* EXTRACTED RECORDS
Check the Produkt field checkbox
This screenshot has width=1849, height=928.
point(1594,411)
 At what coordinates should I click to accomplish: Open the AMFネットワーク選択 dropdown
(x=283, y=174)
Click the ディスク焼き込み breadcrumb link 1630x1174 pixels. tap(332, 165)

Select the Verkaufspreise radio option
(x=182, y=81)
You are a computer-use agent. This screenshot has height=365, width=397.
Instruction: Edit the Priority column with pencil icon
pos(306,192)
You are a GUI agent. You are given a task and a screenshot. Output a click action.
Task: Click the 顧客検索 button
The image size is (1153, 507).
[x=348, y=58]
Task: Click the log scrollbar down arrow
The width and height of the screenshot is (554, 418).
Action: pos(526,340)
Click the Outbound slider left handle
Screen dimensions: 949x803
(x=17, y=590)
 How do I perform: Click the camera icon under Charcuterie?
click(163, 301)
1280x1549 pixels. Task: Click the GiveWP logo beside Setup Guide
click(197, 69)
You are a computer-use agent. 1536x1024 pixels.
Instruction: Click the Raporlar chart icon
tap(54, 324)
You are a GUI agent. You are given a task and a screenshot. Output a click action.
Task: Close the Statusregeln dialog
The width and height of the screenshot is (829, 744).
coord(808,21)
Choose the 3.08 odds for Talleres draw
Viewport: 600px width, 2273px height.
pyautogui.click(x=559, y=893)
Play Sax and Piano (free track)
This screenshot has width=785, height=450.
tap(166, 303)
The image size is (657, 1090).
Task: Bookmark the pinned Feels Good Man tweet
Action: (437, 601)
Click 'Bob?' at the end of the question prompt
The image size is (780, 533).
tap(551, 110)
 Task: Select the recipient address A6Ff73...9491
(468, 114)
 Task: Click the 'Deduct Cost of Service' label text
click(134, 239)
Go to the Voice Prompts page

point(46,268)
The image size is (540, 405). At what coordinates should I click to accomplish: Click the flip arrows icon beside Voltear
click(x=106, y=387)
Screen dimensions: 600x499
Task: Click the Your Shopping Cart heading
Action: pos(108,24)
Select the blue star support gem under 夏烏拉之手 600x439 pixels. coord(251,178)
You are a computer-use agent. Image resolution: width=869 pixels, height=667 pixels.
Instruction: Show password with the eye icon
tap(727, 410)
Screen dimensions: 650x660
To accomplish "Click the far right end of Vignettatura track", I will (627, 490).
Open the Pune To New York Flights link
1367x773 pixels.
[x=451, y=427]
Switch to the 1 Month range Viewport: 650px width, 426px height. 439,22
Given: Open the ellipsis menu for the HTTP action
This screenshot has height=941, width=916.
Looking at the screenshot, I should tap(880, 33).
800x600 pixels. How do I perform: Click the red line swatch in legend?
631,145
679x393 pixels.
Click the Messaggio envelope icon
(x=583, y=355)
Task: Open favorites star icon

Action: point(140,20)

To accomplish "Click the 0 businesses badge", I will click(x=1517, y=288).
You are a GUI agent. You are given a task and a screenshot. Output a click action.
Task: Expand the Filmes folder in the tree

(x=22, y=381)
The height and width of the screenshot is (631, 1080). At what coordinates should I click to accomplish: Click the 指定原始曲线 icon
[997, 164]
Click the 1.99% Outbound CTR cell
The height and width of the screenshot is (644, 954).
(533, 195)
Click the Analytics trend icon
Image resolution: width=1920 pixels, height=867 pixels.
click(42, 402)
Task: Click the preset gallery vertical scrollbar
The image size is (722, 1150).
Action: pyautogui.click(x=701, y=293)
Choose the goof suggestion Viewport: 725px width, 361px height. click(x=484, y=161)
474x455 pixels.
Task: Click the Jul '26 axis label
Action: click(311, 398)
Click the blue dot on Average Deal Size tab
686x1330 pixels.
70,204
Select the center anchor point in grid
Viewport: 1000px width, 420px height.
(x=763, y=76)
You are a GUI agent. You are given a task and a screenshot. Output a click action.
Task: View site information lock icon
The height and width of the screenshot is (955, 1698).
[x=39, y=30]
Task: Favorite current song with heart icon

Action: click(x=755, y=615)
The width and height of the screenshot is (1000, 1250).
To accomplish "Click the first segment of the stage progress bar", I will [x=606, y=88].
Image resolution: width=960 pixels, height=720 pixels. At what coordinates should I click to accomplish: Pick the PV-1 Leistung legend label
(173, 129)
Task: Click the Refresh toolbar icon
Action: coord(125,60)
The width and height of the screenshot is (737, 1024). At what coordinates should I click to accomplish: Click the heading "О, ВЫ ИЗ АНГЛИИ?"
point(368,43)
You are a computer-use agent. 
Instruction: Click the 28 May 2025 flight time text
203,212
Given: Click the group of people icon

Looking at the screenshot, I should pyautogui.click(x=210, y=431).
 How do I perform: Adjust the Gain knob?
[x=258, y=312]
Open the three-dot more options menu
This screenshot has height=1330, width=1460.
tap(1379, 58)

* GOAL OF THE EXERCISE
Word for word, please return the lines from the one containing "The width and height of the screenshot is (1000, 1250)." through the end of the listing, both ends included, and nothing else.

* REPLY TO THE TASK
The width and height of the screenshot is (1000, 1250).
To accomplish "Click the first segment of the stage progress bar", I will [x=606, y=88].
Image resolution: width=960 pixels, height=720 pixels. At what coordinates should I click to accomplish: Pick the PV-1 Leistung legend label
(173, 129)
Task: Click the Refresh toolbar icon
Action: coord(125,60)
The width and height of the screenshot is (737, 1024). At what coordinates should I click to accomplish: Click the heading "О, ВЫ ИЗ АНГЛИИ?"
point(368,43)
You are a computer-use agent. 
Instruction: Click the 28 May 2025 flight time text
203,212
Given: Click the group of people icon

Looking at the screenshot, I should pyautogui.click(x=210, y=431).
 How do I perform: Adjust the Gain knob?
[x=258, y=312]
Open the three-dot more options menu
This screenshot has height=1330, width=1460.
tap(1379, 58)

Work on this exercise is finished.